Strategy Usage Analysis

Strategy Type GPT-4 Usage Claude-3 Usage Effectiveness (Payoff Correlation) Description
Truthful Information Sharing 28% 35% +12% Claude tends to be more honest
Selective Disclosure 22% 18% +18% Most effective strategy
False Information 8% 3% +5% Effective in the short term but harmful long term
Emotional Appeal 15% 20% +8% Used more frequently by Claude
Compromise Proposal 18% 16% +15% Most effective in cooperative scenarios
Pressure/Threat 9% 8% -3% Usually counterproductive

Key Findings

  • GPT-4 performs best in bargaining, reaching near-human levels, primarily due to the high-frequency use of the "selective disclosure" strategy.
  • The Claude series exhibits a stronger "cooperative tendency"—yielding the highest cooperation and contribution rates. However, this becomes a disadvantage in purely competitive scenarios.
  • All LLMs exhibit lower strategy diversity than humans, showing obvious "strategic rigidness"—tending to repeatedly use a few pre-defined strategies.
  • "Threat" and "pressure" strategies are almost always counterproductive in LLM-to-LLM interactions.

Highlights & Insights

  • Combining game theory with natural language interaction is an excellent research direction that bridges theory and practice—revealing the real ability boundaries of LLMs as participants in social interaction.
  • The design of the strategy classification system is very systematic.

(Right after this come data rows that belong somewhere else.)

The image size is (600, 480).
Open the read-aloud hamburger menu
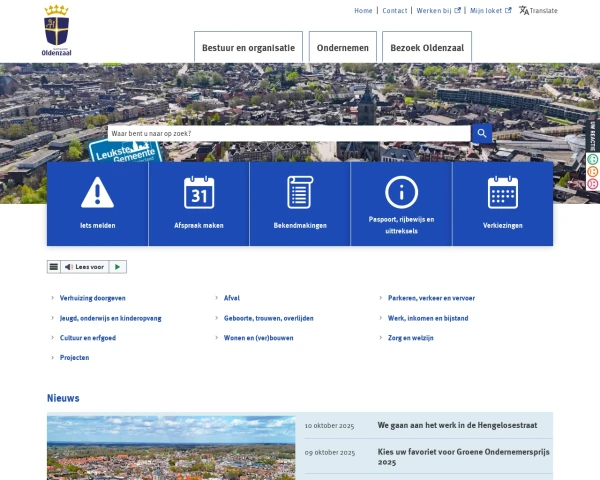point(53,267)
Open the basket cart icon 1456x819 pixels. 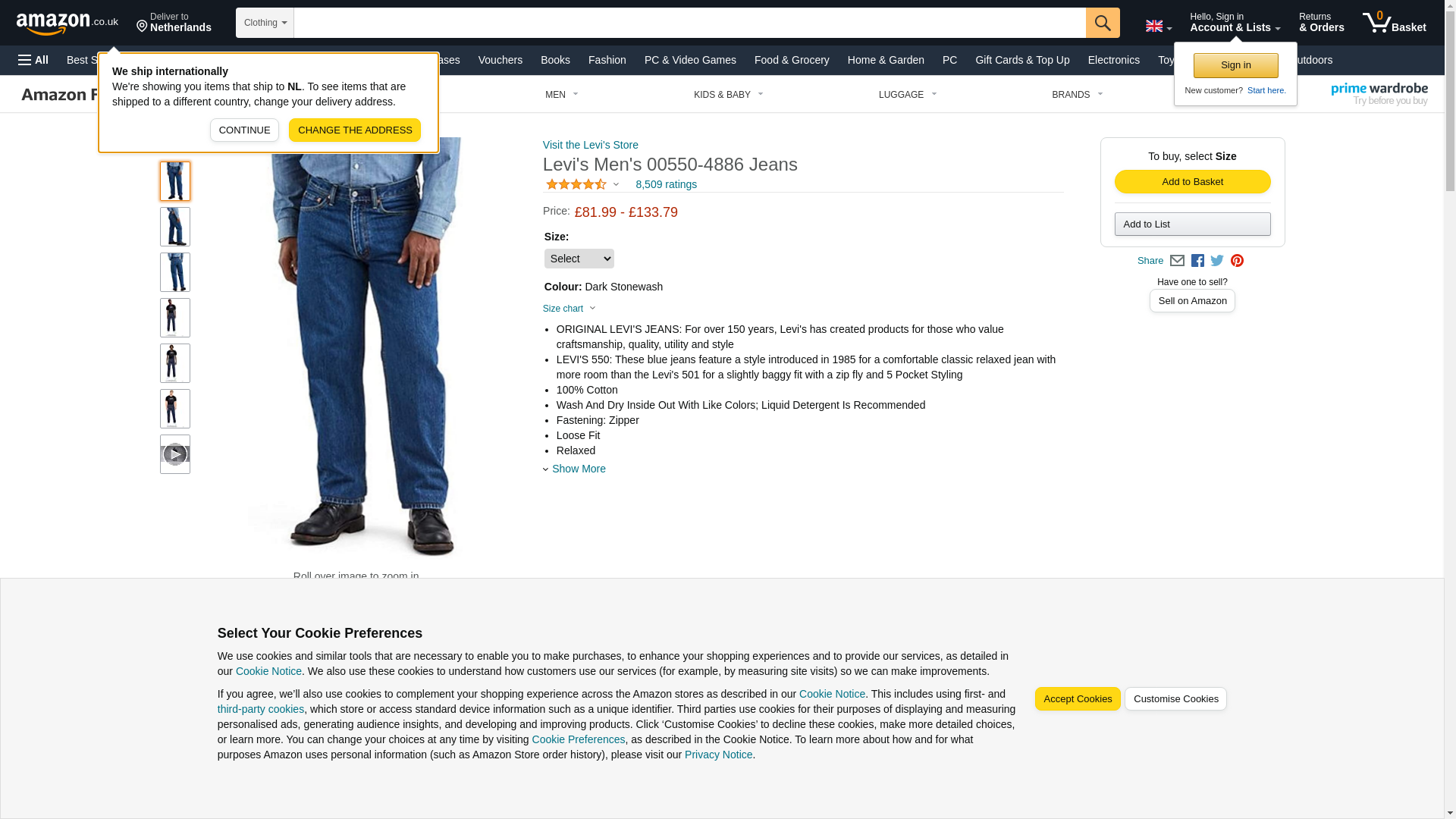tap(1394, 23)
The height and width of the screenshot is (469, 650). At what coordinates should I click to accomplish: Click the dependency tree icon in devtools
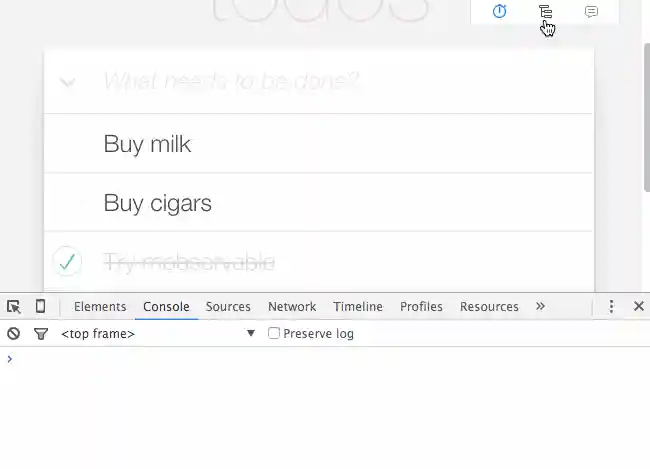pyautogui.click(x=546, y=12)
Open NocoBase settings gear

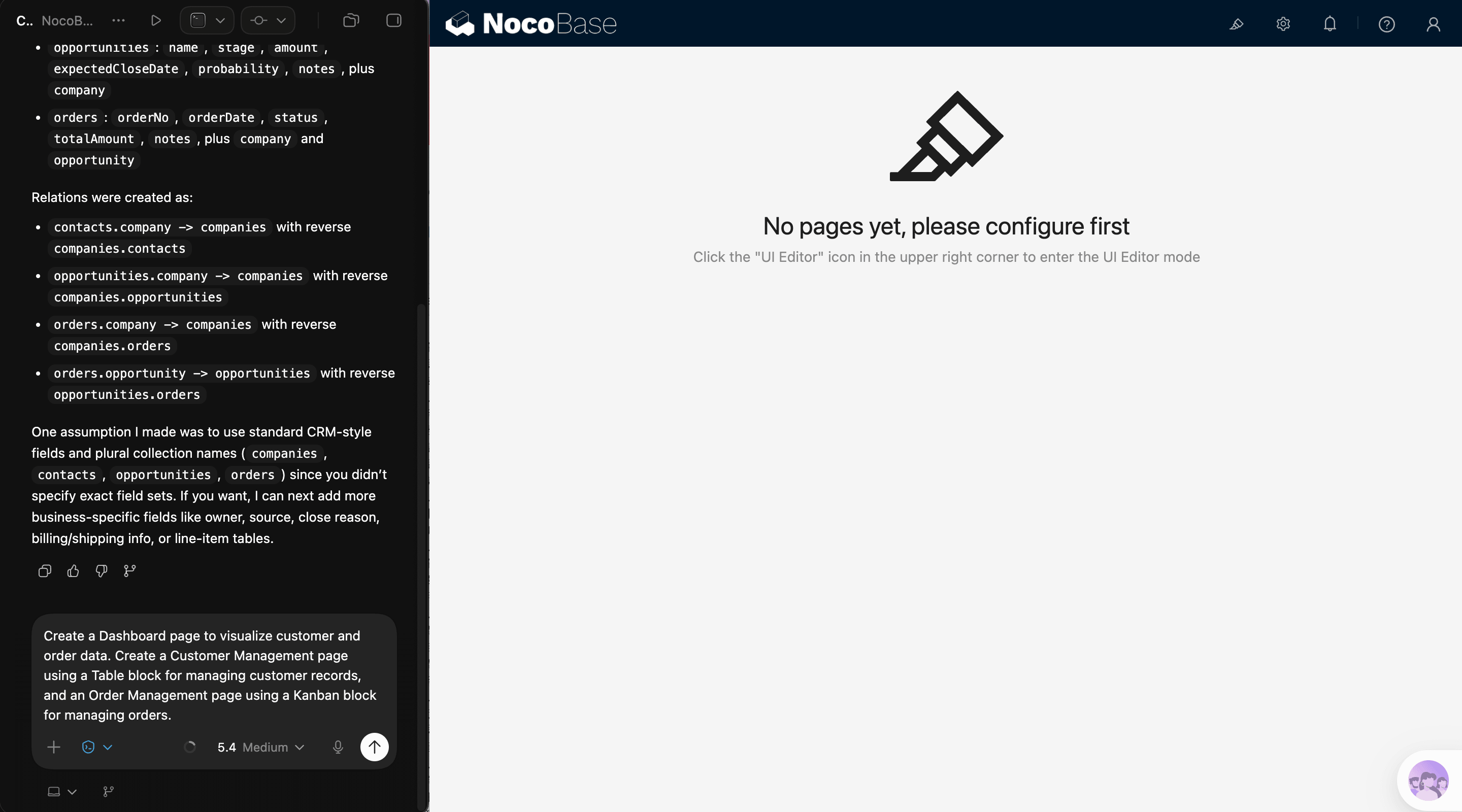coord(1283,24)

The six categories are both theoretically grounded (pragmatics, game theory) and highly operational.
  • The "strategic rigidness" phenomenon is an important finding—indicating that the adaptive capacity of current LLMs in strategic language interaction is still far inferior to that of humans.

Limitations & Future Work

  • Although the experimental scenarios are classical, they are relatively simple. Real-world social interactions usually involve more participants and more complex payoff structures.
  • The strategic behaviors of LLMs might be influenced by human preferences during RLHF training (e.g., a tendency to cooperate and avoid deception), rather than purely "emerging naturally."
  • Reputation and trust accumulation effects in long-term repeated games are not considered.
  • Future work can explore how to improve the strategy diversity and adaptability of LLMs through prompt engineering or fine-tuning.
  • vs CICERO (Meta): CICERO trains strategic AI in the game of Diplomacy but uses a formalized action space; in contrast, this paper operates purely through natural language interaction, which is closer to real-world social scenarios.
  • vs Avalon/Werewolf Studies: Social deduction game research focuses on deception detection, whereas this work systematically analyzes the usage patterns of six categories of linguistic strategies.
  • vs Multi-Agent Debate: The debate scenario is purely competitive; this paper covers cooperative and mixed-motive scenarios.

Rating

  • Novelty: ⭐⭐⭐⭐⭐ The research framework combining game theory and natural language interaction is highly novel.
  • Experimental Thoroughness: ⭐⭐⭐⭐ Multi-scenario, multi-model, and quantitative strategy analysis, yet lacks larger-scale experiments.
  • Writing Quality: ⭐⭐⭐⭐ Clear interdisciplinary writing with a complete framework description.
  • Value: ⭐⭐⭐⭐⭐ Offers important insights for understanding the social interaction capabilities of LLMs.